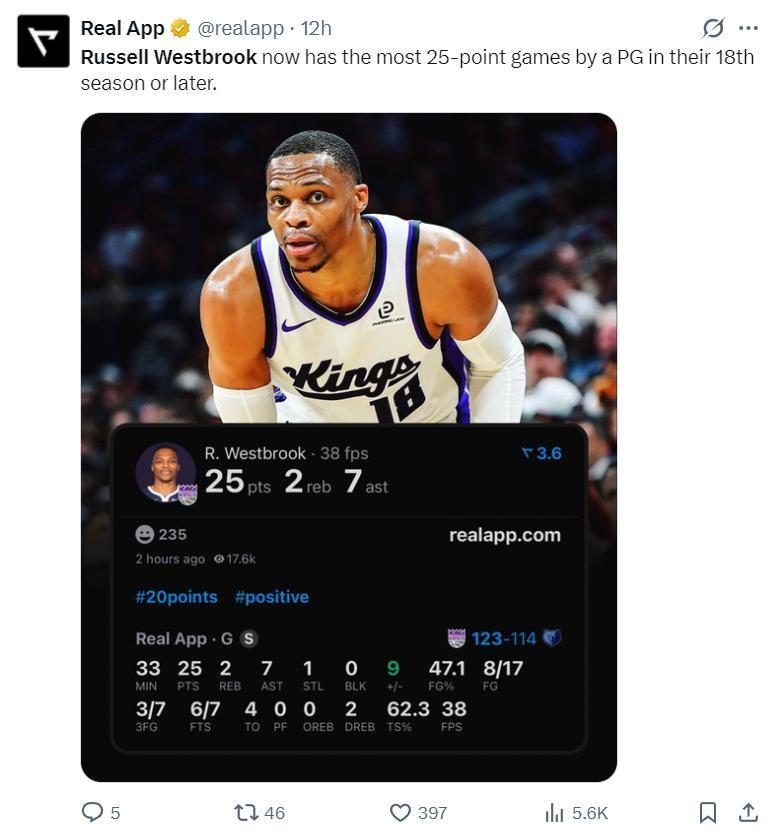775x835 pixels.
Task: Click the #positive hashtag in image
Action: coord(272,597)
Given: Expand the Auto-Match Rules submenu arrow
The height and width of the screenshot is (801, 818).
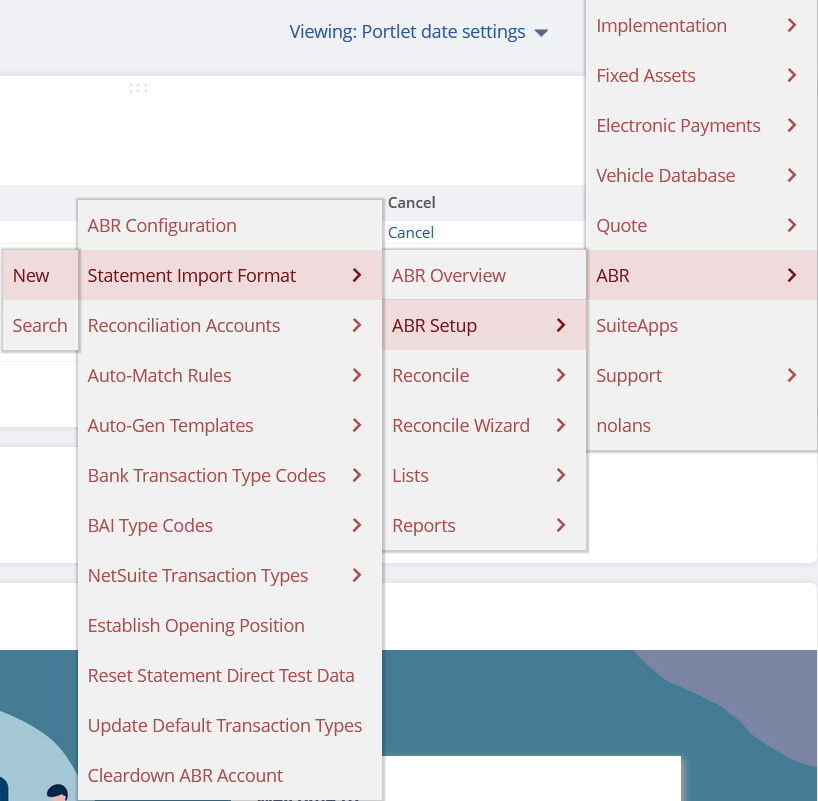Looking at the screenshot, I should [x=357, y=376].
_ _ _
* _Problem_: Your answer must consist only of the lines from the one containing "Given: Expand the" through the end of the entries, restated word for word, with no pictures.

* _Solution to this problem_:
Given: Expand the Auto-Match Rules submenu arrow
The height and width of the screenshot is (801, 818).
Looking at the screenshot, I should [x=357, y=376].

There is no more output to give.